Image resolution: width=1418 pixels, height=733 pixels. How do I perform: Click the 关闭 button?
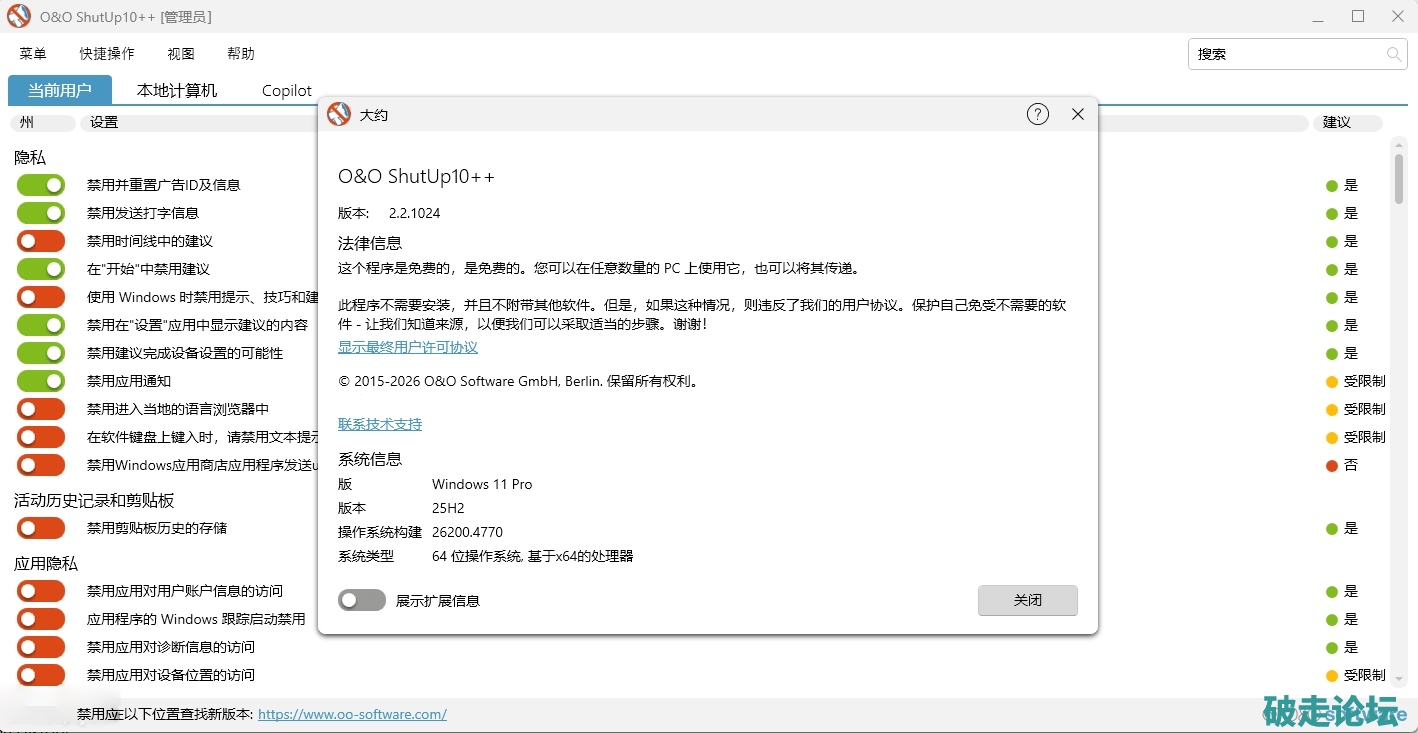(x=1027, y=600)
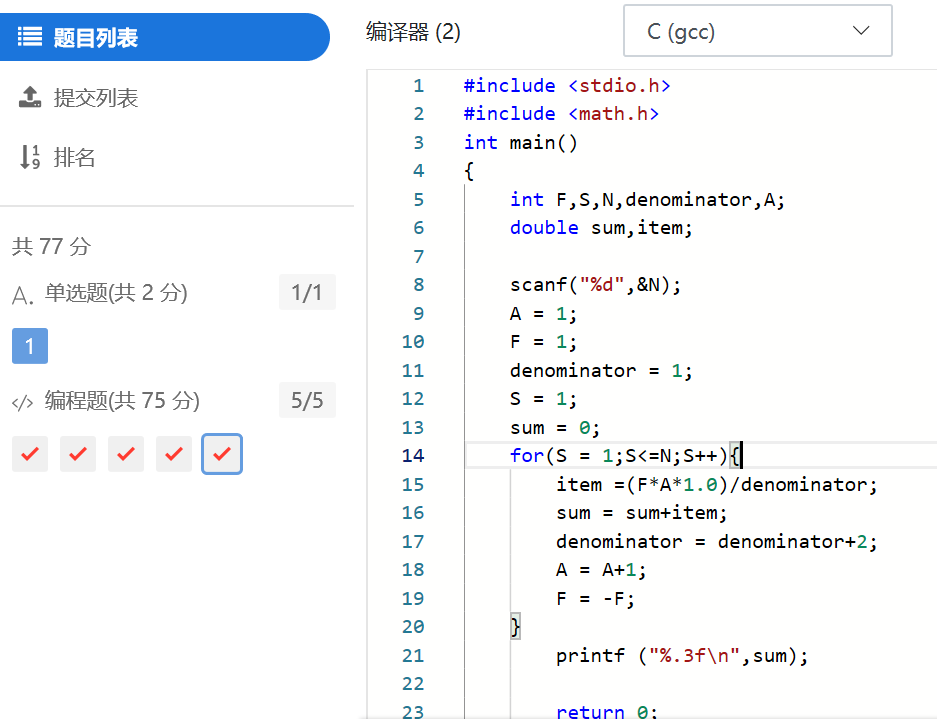Select the fifth highlighted programming problem box
The width and height of the screenshot is (937, 724).
point(222,454)
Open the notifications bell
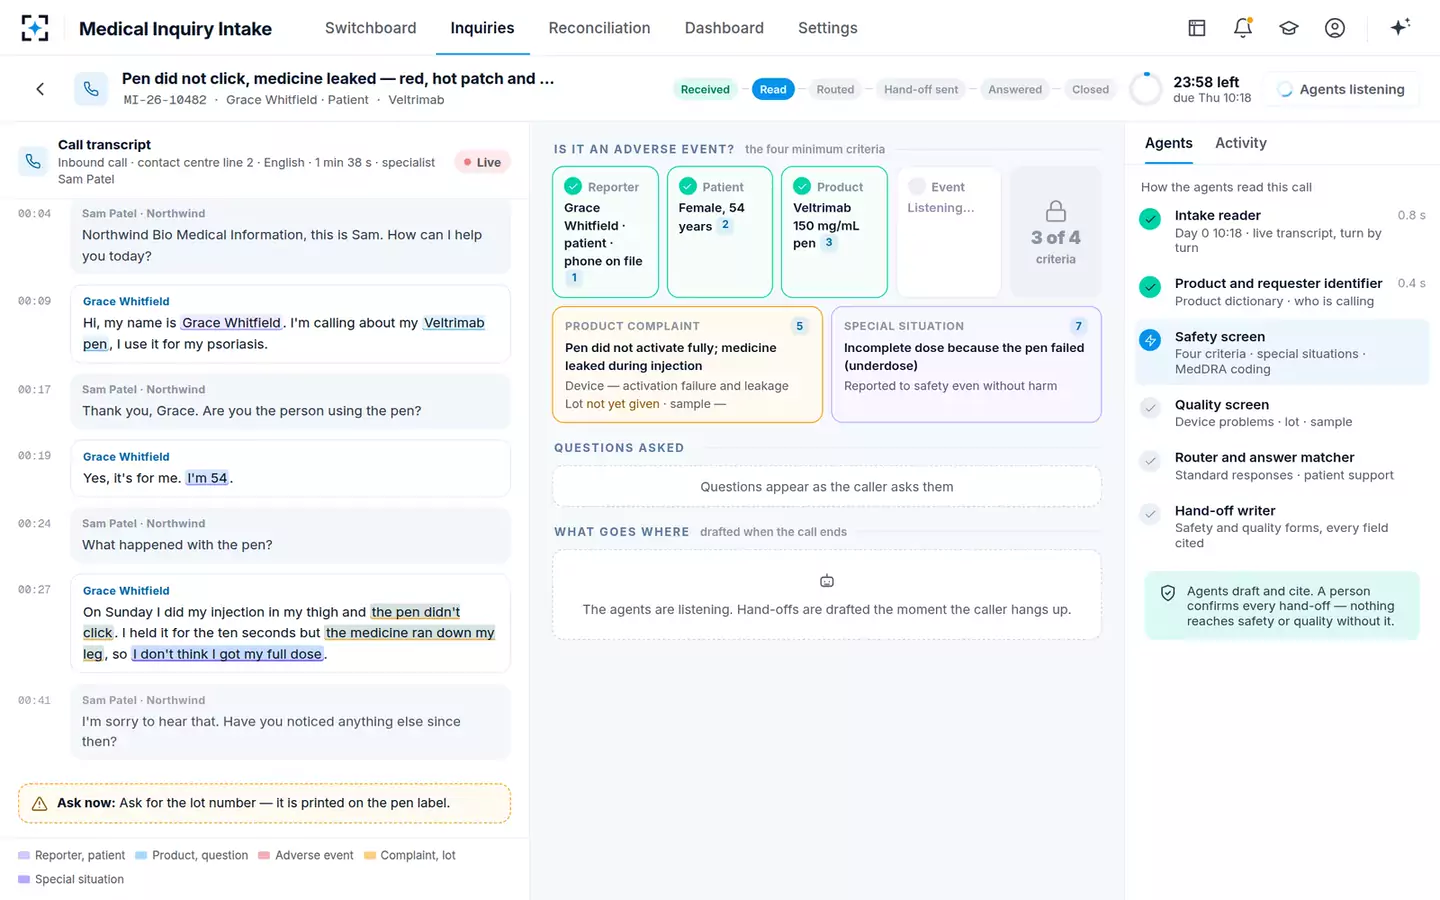1440x900 pixels. click(x=1243, y=28)
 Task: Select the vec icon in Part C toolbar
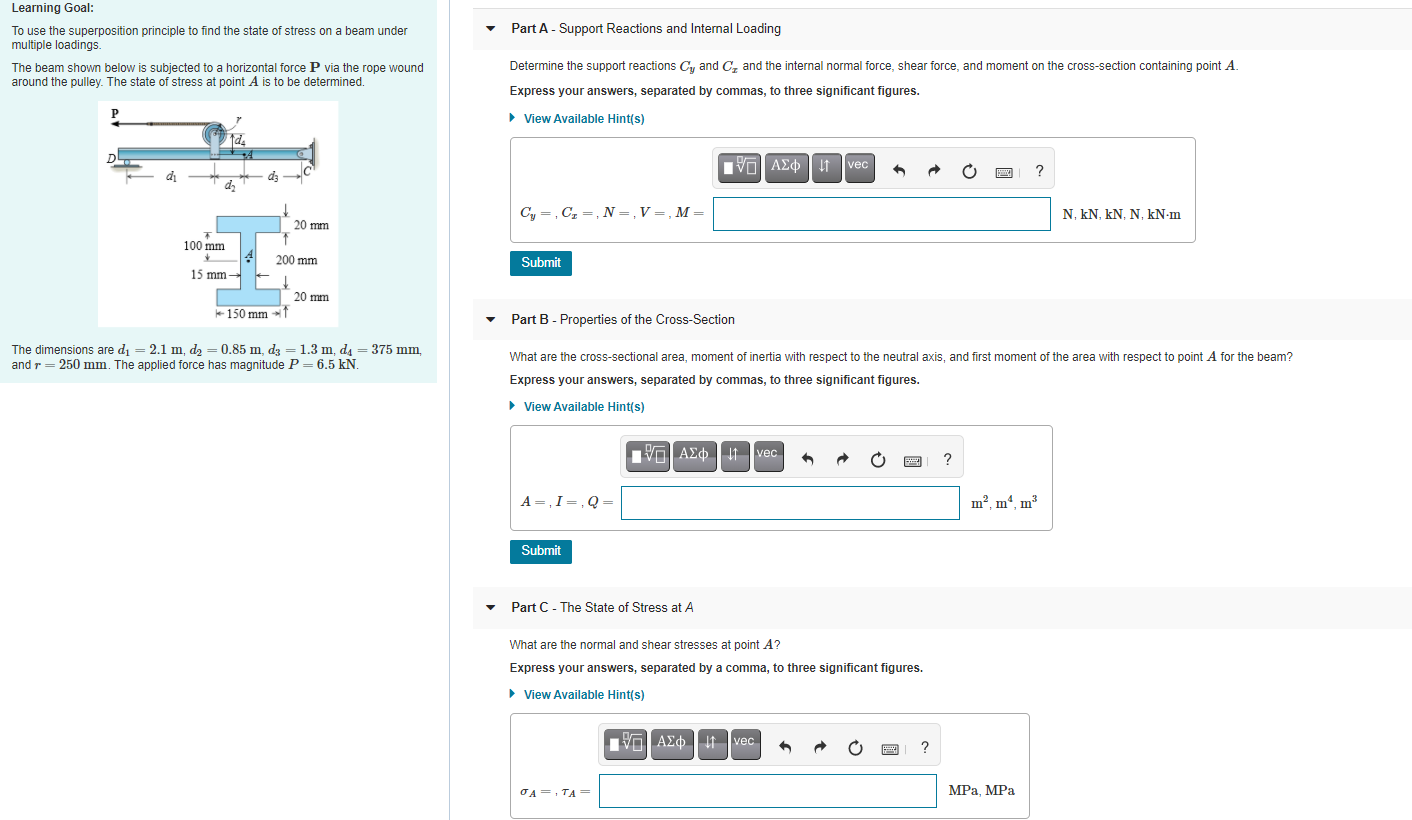click(x=744, y=744)

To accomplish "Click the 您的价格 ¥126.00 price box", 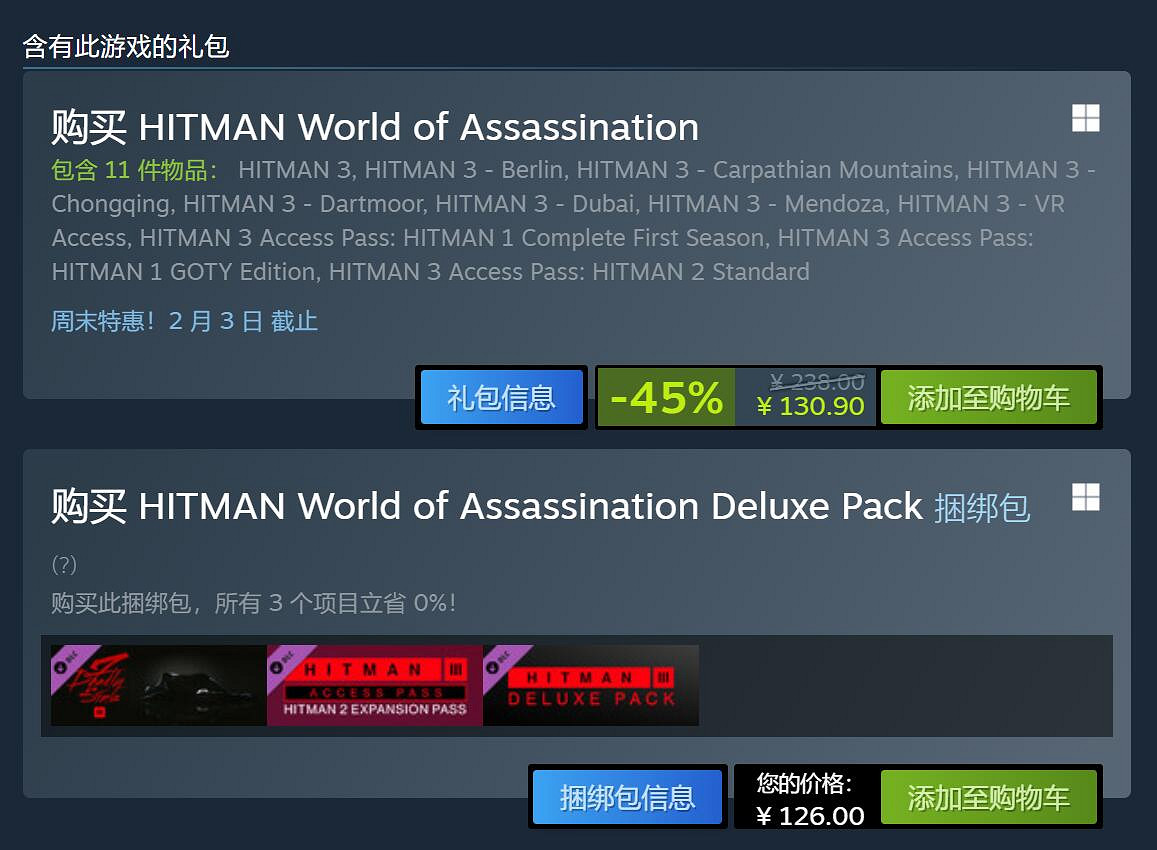I will pos(808,799).
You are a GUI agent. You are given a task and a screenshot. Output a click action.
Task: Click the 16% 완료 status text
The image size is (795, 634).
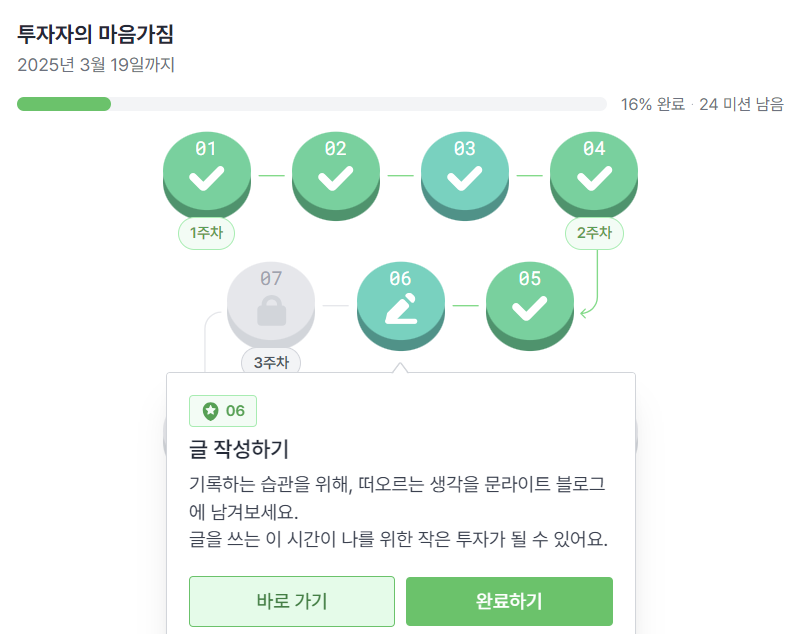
· · · ·
## Task requirements:
Reproduce, with the pictures omitted, exactly those lines that run from the line with "Task: Click the 16% 완료 status text" to the last line of the material, both ends included.

## Exercise answer:
Task: Click the 16% 완료 status text
The image size is (795, 634).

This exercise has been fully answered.